You could easily make the case that Butch Vig is the most influential record producer of the last 25 years. With Nevermind, he and Nirvana ushered in a new era of alternative rock. In 1994, as both drummer and producer for Garbage, their brew of pop, electronica, industrial music, random samples, and goth-like lyrics redefined the boundaries of the genre. He also produced the Foo Fighters' (mostly) all-analog album Wasting Light.
Still, at 56 he remains something of an under-recognized hero; he maintains a low profile and a Midwestern modesty. The upcoming Garbage album Not Your Kind of People (due in May) is the band's first studio effort in seven years. We spoke to Vig between rehearsals for the tour, which kicks off with two sold-out shows in L.A., tonight and tomorrow night, April 9 and 10.
Early Garbage songs, like “Only Happy When It Rains” and “#1 Crush”, have aged well; they don't sound as dated as some 90s music does today. Why do you think the songs continue to sound so fresh?
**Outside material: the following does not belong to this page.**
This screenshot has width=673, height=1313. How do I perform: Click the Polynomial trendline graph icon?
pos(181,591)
I think a lot of bands and artists these days incorporate a lot of different styles in their music…We were one of the first bands to use a very big sonic palette, in terms of how we arranged and wrote songs, and we've always done that. I think we've been somewhat of an influence on younger bands over the years, and we take it as a compliment. But I hear a lot of artists doing that nowadays, so in some ways I think the sound of Garbage sort of fits in.
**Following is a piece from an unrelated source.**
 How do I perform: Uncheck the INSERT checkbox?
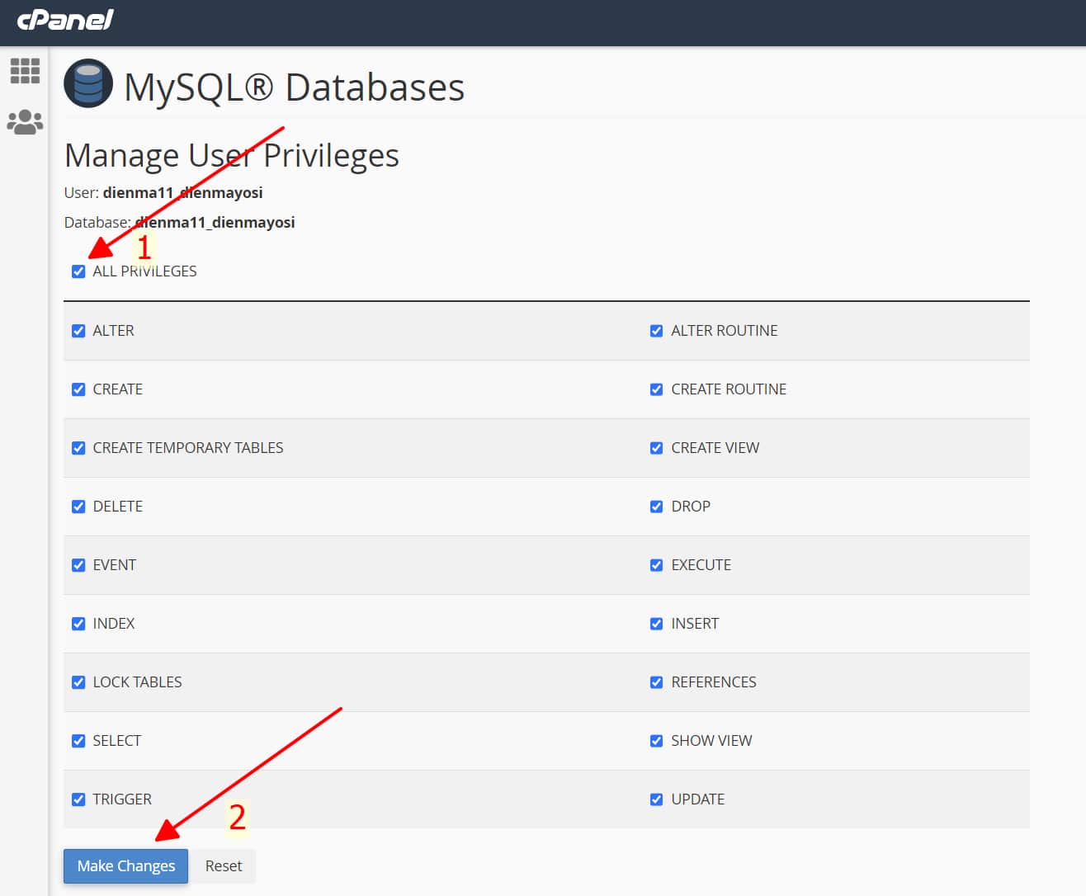tap(656, 623)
Not Your Kind of People is strong–possibly the best Garbage record yet.
When we started making the new album, we decided we did not want to reinvent ourselves. We wanted to just embrace exactly who we are and what we like to do and just sort of update it sonically for 2012. For better or worse, when we approach a song, it's going to end up sounding like Garbage. I think we have a strong sonic identity, and I think that's an asset these days.
What's the most obscure sample that's ever made it onto a Garbage record?
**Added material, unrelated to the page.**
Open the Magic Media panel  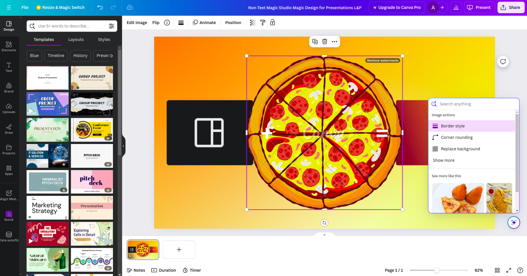pyautogui.click(x=9, y=194)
“Beloved Freak” [on Not Your Kind of People] has a sample by Klaus Nomi.
He came through Madison in the early 80s, and Steve [Marker] and I saw him play at a club called Merlin's… He came over to Steve's apartment afterwards and hung out. I remember he was going through Steve's drawers trying to see if he had some drugs or something in his house. Anyway, Steve found a sample from it called “The Unfinished Symphony,” and we started putting a song together with that opera.
The lyrics Shirley [Manson] wrote are about people being an outsider, feeling like a freak, and not fitting in and trying to come to terms with that it's okay to feel like you're an outsider. Klaus was definitely a freak and an outsider, and so it makes perfect sense to us that we wrote that song with that sample in mind.
Your former manager Shannon O'Shea once called you the “Godfather of Grunge” because of your work with Nirvana and Smashing Pumpkins. What's your take on that?
I was really lucky that I got caught up in that scene… At the time, none of us even thought really that we would have a chance of having any means to success. When I did Nevermind, I knew the record was great. It was exciting to listen to, and people that heard it were blown away. A lot of times, music gets boring, and something comes along and turns it on its head. That's what happened with Nevermind. It just blew open these floodgates. I think that music was sounding very calculated and clinical and soulless in the '80s, and Nevermind sounded real.
Every now and then, a record like that happens, where it just touches a spark and then sets off a fire and ignites a whole new generation of fans that have a passion for a particular band or a style of music, and I was lucky that that happened with me.